Across each level, you'll find tied and gagged prisoners that may or may not be stuck behind bars. Shoot or blow them free, and they'll all reveal themselves to be one of the Bros – basically a uber-simplified parody of your typical Action Flick Leading Man. Blade becomes Brade, John McLane becomes Bro Hard, Chuck Norris' Cordell Walker becomes Brodell Walker, McGuyver is rechristened as MacBrover – you get the idea. There's dozens of little pixelly packs of sheer man-juices for you to unlock, and not all of them control identically. MacBrover has no guns but can pull dynamite sticks out of nowhere. Brambo has his trusty machine gun, and John Matrix' Commando analogue, Brommando, packs his assault rifle and grenades. There's also B.A. Broacus, Bro Dredd, Bro in Black, Snake Broskin, the Brominator, Brobocop and my all-time favorite, Indiana Brones.

Hells yeah.

Beyond that, levels seem to procedurally generate, and you're really trying to keep going for as long as possible. Which, of course, becomes less and less possible as time passes. Just like any other self-respecting arcade game, you're playing for the score, not to reach some sort of ending.
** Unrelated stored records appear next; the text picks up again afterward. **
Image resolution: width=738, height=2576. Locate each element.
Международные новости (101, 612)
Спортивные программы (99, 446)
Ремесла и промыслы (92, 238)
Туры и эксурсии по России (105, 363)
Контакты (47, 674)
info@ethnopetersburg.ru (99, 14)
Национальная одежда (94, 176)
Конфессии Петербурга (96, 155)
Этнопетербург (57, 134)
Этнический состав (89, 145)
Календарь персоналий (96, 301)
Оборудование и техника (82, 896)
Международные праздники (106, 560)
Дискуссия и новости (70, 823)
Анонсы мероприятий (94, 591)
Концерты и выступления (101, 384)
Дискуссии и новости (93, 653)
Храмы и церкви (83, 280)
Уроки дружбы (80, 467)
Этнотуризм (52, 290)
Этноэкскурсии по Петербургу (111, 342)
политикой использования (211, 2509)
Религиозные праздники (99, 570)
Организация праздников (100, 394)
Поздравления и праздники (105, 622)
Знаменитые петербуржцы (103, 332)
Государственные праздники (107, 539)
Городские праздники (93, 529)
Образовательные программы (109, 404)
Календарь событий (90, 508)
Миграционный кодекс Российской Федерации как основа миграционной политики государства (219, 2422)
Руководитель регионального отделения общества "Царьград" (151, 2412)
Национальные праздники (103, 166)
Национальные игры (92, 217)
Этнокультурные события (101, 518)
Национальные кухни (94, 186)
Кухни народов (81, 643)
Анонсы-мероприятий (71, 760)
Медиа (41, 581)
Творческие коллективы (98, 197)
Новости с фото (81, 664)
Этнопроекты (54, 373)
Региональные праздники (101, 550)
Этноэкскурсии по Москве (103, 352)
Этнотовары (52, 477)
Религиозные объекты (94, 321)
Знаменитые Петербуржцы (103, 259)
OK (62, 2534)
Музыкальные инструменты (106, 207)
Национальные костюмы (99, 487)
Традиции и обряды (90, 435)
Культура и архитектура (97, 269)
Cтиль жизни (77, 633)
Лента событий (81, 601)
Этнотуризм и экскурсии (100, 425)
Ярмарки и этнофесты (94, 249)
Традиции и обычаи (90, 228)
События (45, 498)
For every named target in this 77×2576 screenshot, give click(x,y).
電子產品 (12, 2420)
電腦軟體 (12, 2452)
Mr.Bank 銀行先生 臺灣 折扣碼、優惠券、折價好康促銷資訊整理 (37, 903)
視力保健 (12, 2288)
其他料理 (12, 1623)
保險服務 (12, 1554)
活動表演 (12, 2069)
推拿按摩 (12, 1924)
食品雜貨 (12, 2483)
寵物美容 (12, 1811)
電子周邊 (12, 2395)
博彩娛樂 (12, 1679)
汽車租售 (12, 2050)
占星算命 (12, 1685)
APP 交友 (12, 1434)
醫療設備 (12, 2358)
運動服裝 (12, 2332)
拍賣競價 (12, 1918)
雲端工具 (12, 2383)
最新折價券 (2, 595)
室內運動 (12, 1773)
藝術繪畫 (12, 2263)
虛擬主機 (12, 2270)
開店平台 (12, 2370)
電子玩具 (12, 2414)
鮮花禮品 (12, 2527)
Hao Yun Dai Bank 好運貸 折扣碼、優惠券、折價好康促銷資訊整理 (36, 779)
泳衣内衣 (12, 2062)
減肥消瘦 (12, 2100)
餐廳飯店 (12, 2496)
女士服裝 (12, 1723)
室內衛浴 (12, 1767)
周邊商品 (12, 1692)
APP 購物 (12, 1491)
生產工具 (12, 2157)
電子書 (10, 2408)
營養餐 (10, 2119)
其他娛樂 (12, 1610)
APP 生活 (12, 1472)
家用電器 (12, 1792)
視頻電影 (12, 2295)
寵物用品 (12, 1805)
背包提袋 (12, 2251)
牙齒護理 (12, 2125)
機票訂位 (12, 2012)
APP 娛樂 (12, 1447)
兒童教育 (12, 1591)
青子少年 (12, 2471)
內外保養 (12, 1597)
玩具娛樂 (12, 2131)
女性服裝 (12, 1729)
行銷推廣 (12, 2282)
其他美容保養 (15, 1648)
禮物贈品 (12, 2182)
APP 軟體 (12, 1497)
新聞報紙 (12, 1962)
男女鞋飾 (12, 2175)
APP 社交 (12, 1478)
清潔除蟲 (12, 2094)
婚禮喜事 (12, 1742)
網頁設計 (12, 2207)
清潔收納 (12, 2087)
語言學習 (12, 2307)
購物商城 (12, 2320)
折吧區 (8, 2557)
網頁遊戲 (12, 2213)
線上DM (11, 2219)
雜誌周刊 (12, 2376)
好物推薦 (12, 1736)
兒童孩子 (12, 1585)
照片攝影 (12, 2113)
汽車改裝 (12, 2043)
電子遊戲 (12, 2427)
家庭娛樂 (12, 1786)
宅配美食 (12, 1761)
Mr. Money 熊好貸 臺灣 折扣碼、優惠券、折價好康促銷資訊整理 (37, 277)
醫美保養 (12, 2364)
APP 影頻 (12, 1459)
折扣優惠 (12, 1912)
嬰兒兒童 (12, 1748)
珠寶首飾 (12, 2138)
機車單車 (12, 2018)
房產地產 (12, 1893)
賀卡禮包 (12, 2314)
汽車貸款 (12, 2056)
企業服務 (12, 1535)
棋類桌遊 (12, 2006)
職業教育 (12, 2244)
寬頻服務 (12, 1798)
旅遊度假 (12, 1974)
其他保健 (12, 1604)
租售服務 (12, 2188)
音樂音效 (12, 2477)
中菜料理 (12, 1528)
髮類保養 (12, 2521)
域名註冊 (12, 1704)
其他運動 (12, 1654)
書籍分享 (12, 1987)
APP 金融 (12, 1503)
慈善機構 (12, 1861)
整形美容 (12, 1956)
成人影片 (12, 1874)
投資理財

I'd say the “brototype” is worth a look if you're up for something super-brainless, hyper-masculine and really easy. You don't get all the Bros, of course, but the game is available on Steam as a pre-order. Beta access nets you an infinity of levels, and about thirty Bros, last I checked, which unlock at different points.

Honestly, I'd say wait until it gets ported to iOS or until there's a massive sale that makes it down to less than two bucks. It's stupidly good fun, but there's not a lot of unique content to it. If you hate mindless action, you won't find much to love in Broforce. If you do love mindless action, however, you'll find a nice pick-me-up for these odd hours between the end of your workday and your suppertime.

I'm just sad there's no Broctor Who. That alone would have netted us a good thirteen or fourteen extra characters. Eh, our favourite Gallifreyan never was much of an eighties or nineties' action star, though.